(Data for analysis begins)

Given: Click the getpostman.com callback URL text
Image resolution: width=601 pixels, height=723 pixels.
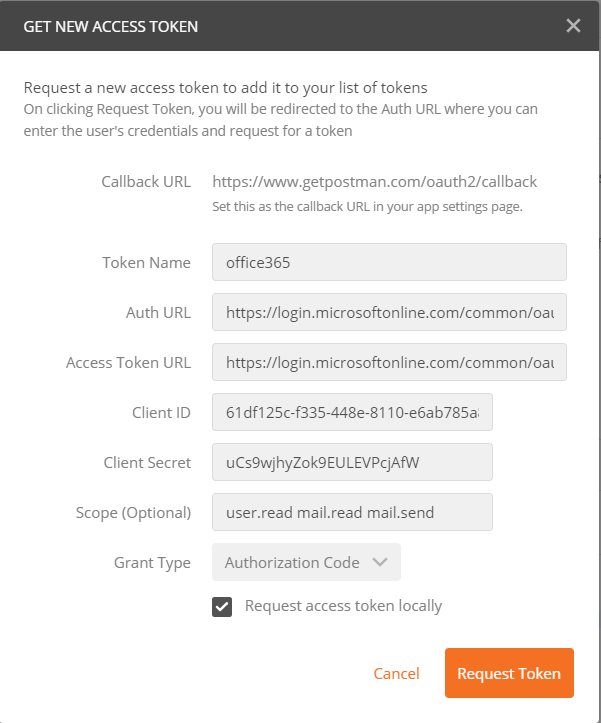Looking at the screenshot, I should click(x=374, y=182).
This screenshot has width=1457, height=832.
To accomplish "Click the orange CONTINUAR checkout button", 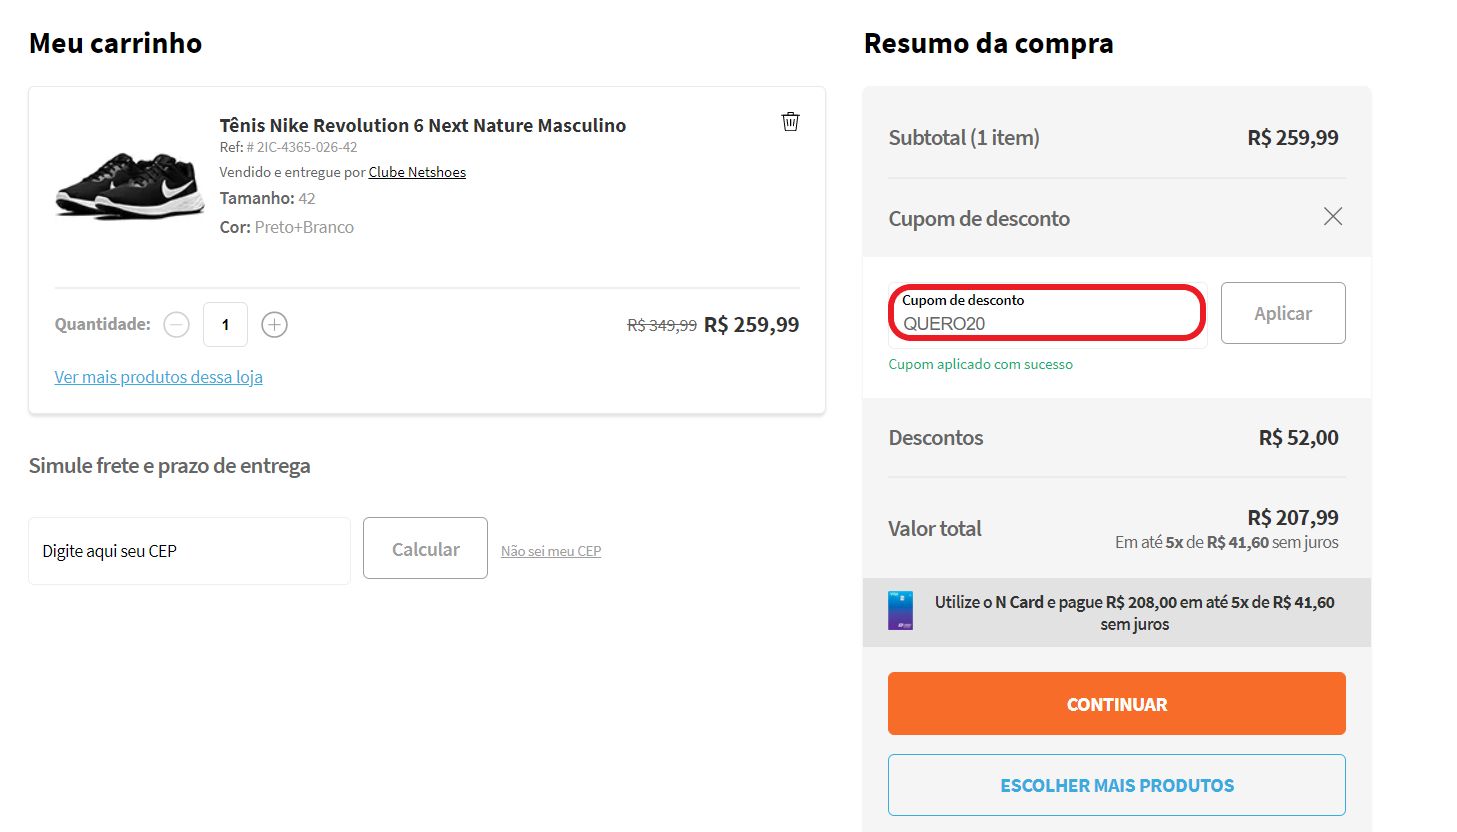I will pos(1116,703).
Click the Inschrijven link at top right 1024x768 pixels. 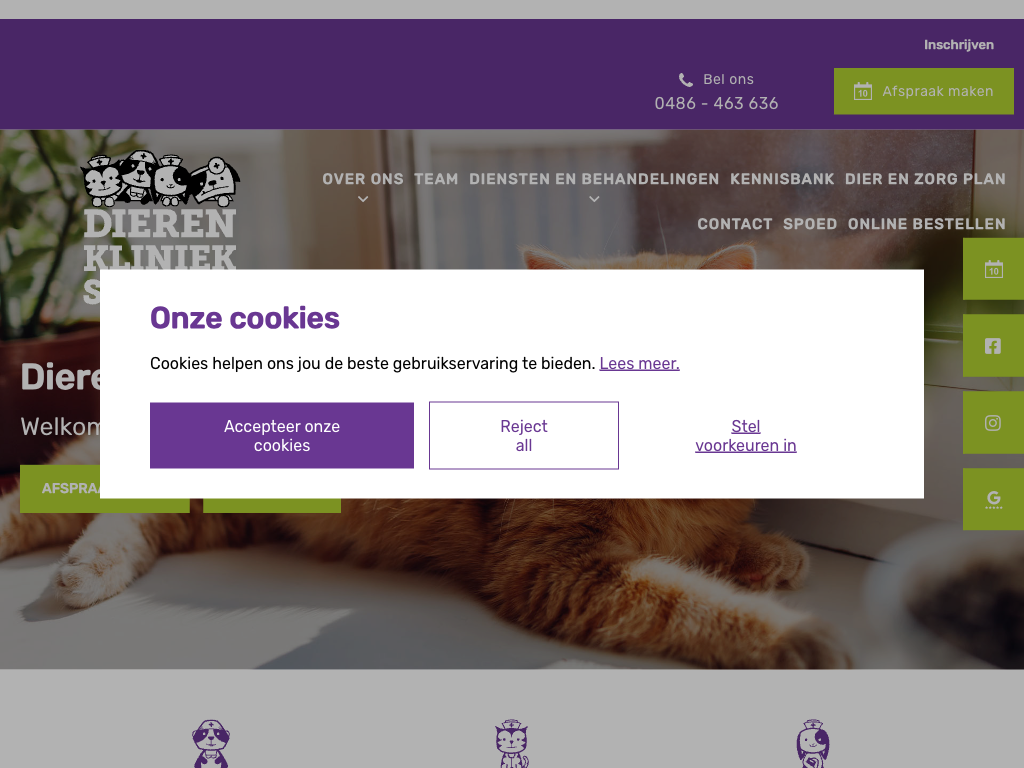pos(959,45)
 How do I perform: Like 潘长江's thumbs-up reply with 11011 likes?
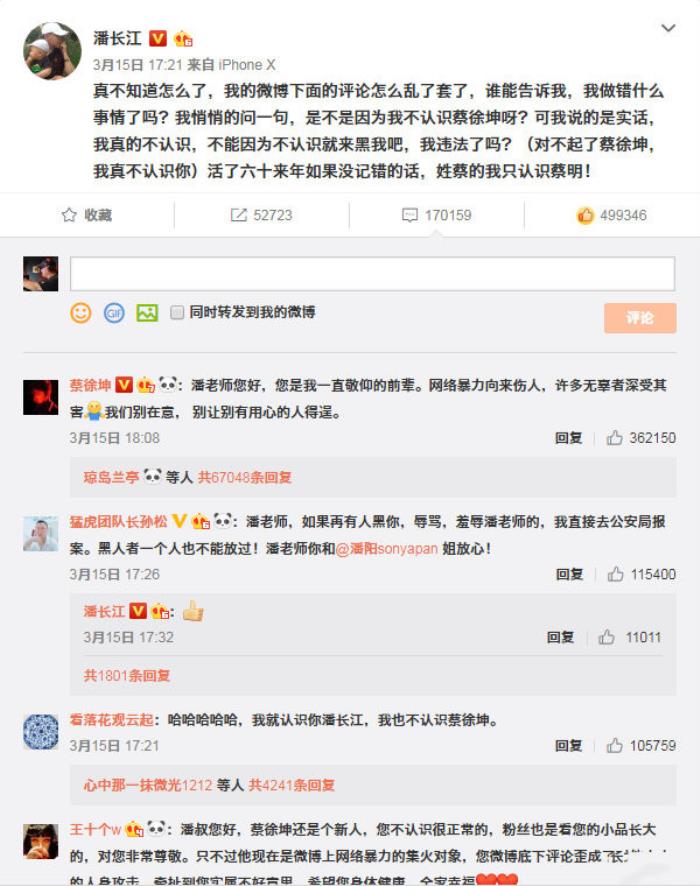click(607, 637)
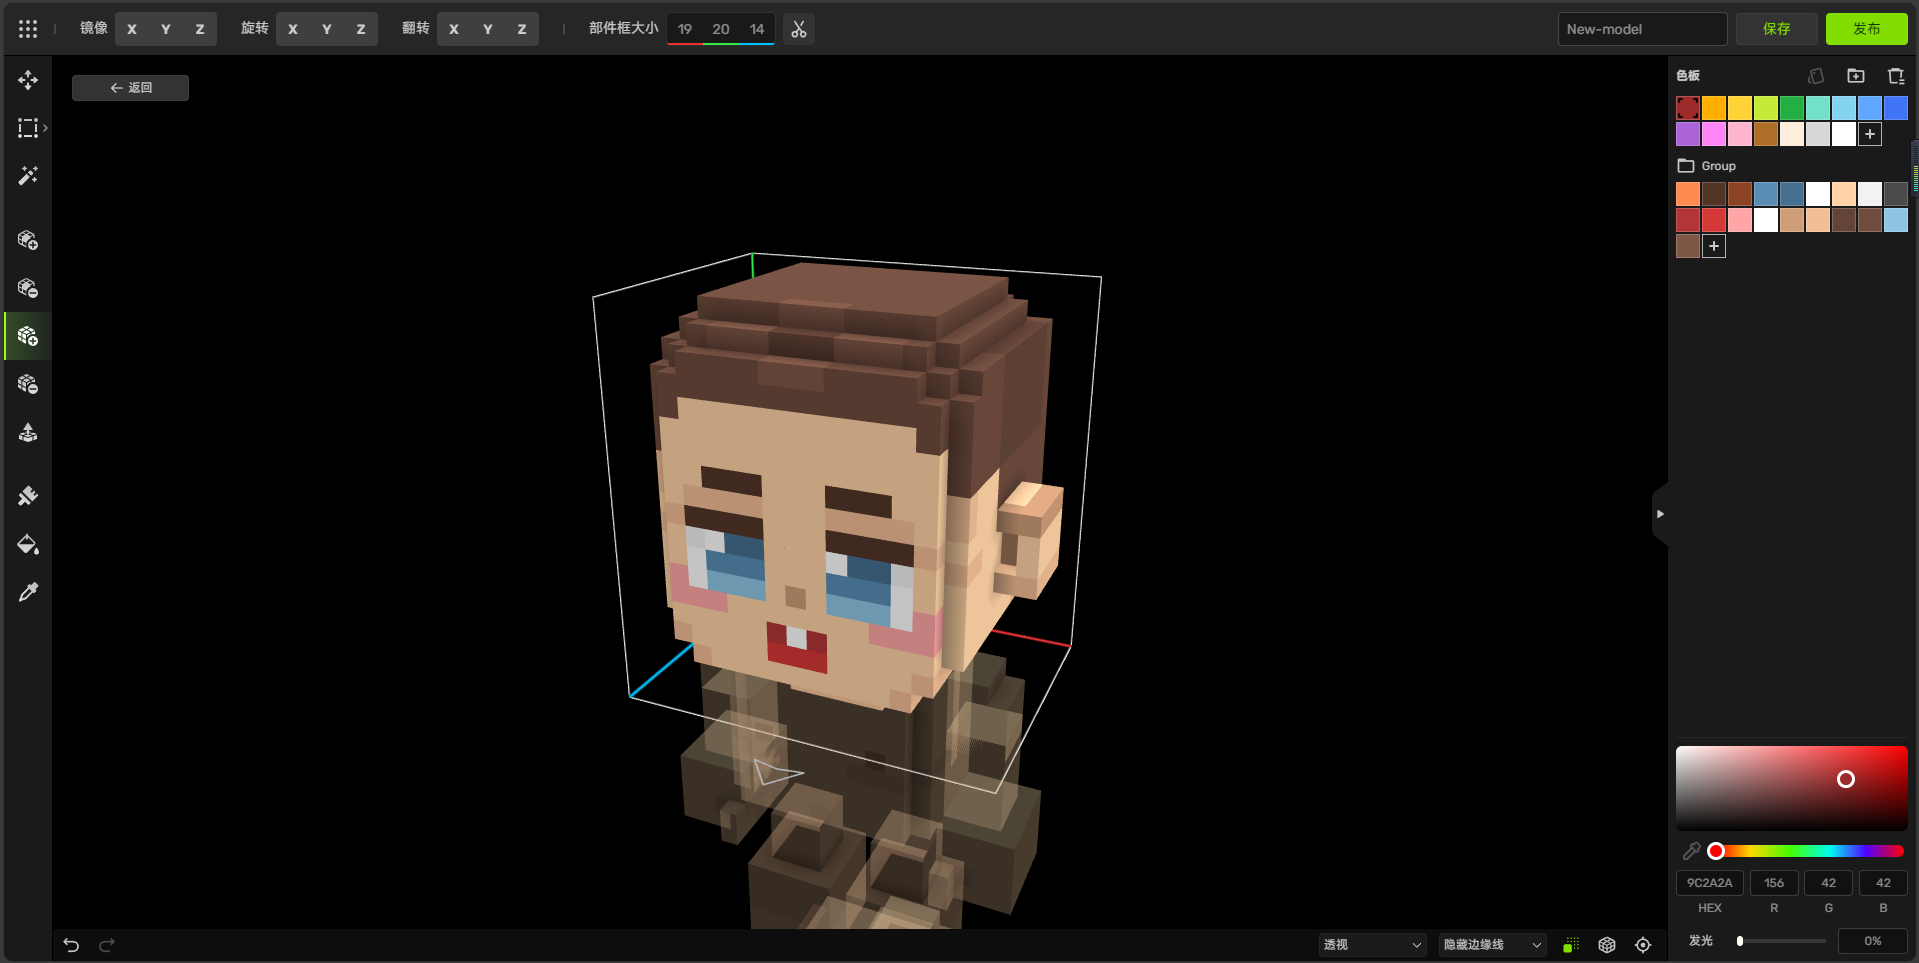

(Data for analysis ends)

### Task objective
Only the lines from the one containing "How do I perform: Like" through the last line of the data belong in the copy, both included and reproduced exactly. Pictures do not.

### Result
 How do I perform: Like 潘长江's thumbs-up reply with 11011 likes?
click(607, 637)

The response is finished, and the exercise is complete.